I suggest the authors to have the english revised besides fixing the typos.
Also, I would have liked more examples to show the basic intuitions behind some of the reviewed concepts concepts, for instance the different ideas for conflict resolution, or the applications of several policies.
The idea of being able to do such ranking is quite interesting, the construction of the numerical indicators, though quite simple from the formal point of view, could potentially offer value to the interested parties. However, I have my doubts about the usefulness
of the approach given that it is mostly a manual process that needs humans that are well trained both on the security protocols of the corporation and the underlying aspects of access control of the evaluated tools. Honestly, I do not see corporations investing on such process any time soon. From my point of view there is not enough technical contribution in this work
for the semantic web community and also the proposal does not provide much practical value.
Particular comments and typos:
- Abstract: "for a given security requirements." --> "for a given set of security requirements" (?)

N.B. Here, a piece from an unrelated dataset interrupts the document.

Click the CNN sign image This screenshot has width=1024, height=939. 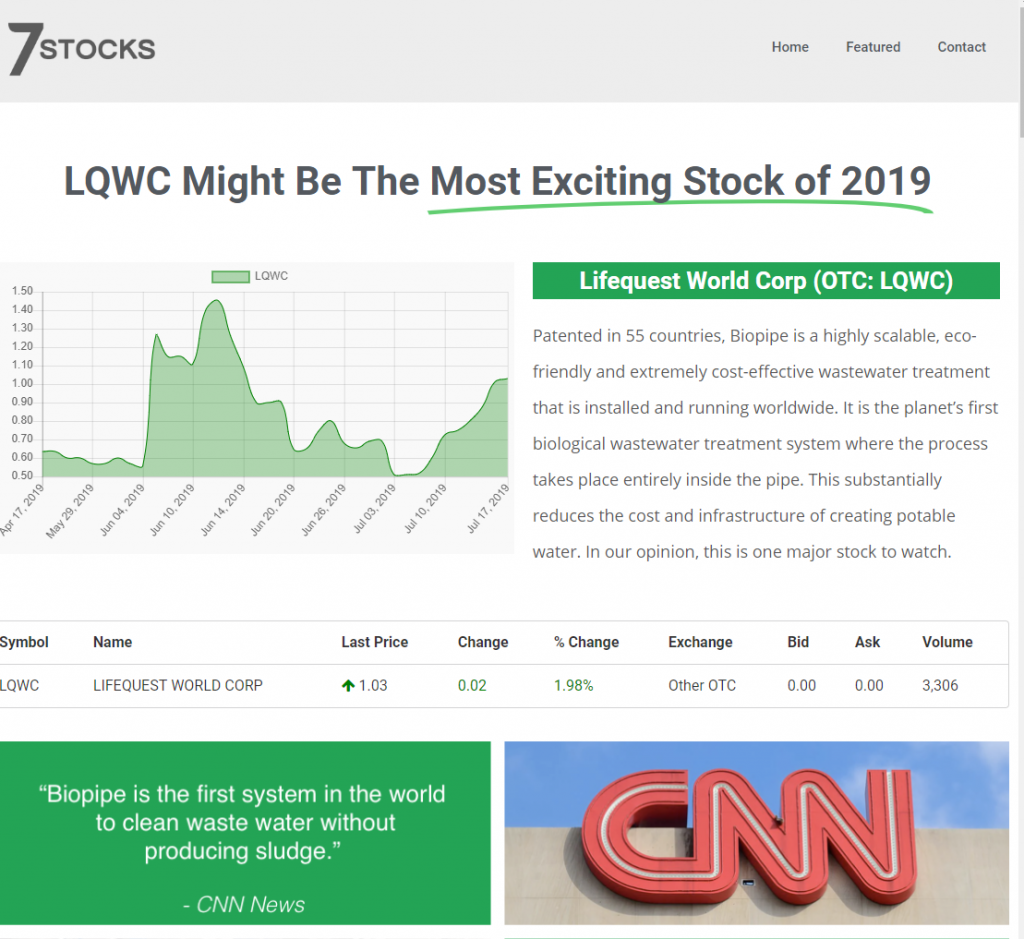pos(757,832)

- Intro: "...such as what the class hierarchy, the property domains
and ranges, as well as some functional properties such as which classes are disjoint and whether
the property is symmetric." --> "...such as what the class hierarchy, the property domains
and ranges are, as well as some functional properties such as which classes are disjoint and whether
the property is symmetric."
- "If the team is familiar with the policy format language, and a number of the policies..." --> "If
the team is familiar with the policy format language,
and THE number of the policies..."
- Table 1, from the formal point of view the authors make a point on disaggregating access rights from actions
in a policy, however, in the table there is only one column and no distinction is made.
- "This is storage level protection. It is closest to the VBAC [18]access control model, where separate view,
most commonly implemented as graph [30,13] or data annotation [16]." I think there is a verb missing in this sentence, please check.

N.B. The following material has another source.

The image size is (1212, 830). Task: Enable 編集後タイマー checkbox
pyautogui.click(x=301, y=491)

- "The data annotation or filtering is expensive process in terms of processing time and storage,..." --> "...is AN expensive process...."
- "Constraining the available domain actions." --> did you mean action domain?
- "The protection aspects are usually consequence from the policy format and the enforcement approach." -->
I think "consequence of..." reads better.
- "DAC: ...." The end dot of the sentence is missing.
- "Role Based AC [39] extends the previous models with introduction fixed user groups
called roles [24,13,7,25]." --> "Role Based AC [39] extends the previous
models with THE introduction OF fixed user groups called roles [24,13,7,25]."
- 2.2. Actions:
"This aspect define which actions..." --> "This aspect defines which actions..."
- What is the WAC ontology? Maybe a reference would help.
- "In [25] is presented most complete approach, ...." Most complete in which sense? Does [25] provide
evidence for this property of completeness.
- "permits or denies access to an action to interacts with resources on behalf of a subject in a given context." -->
"permits or denies access to an action to interact with resources
on behalf of a subject in a given context."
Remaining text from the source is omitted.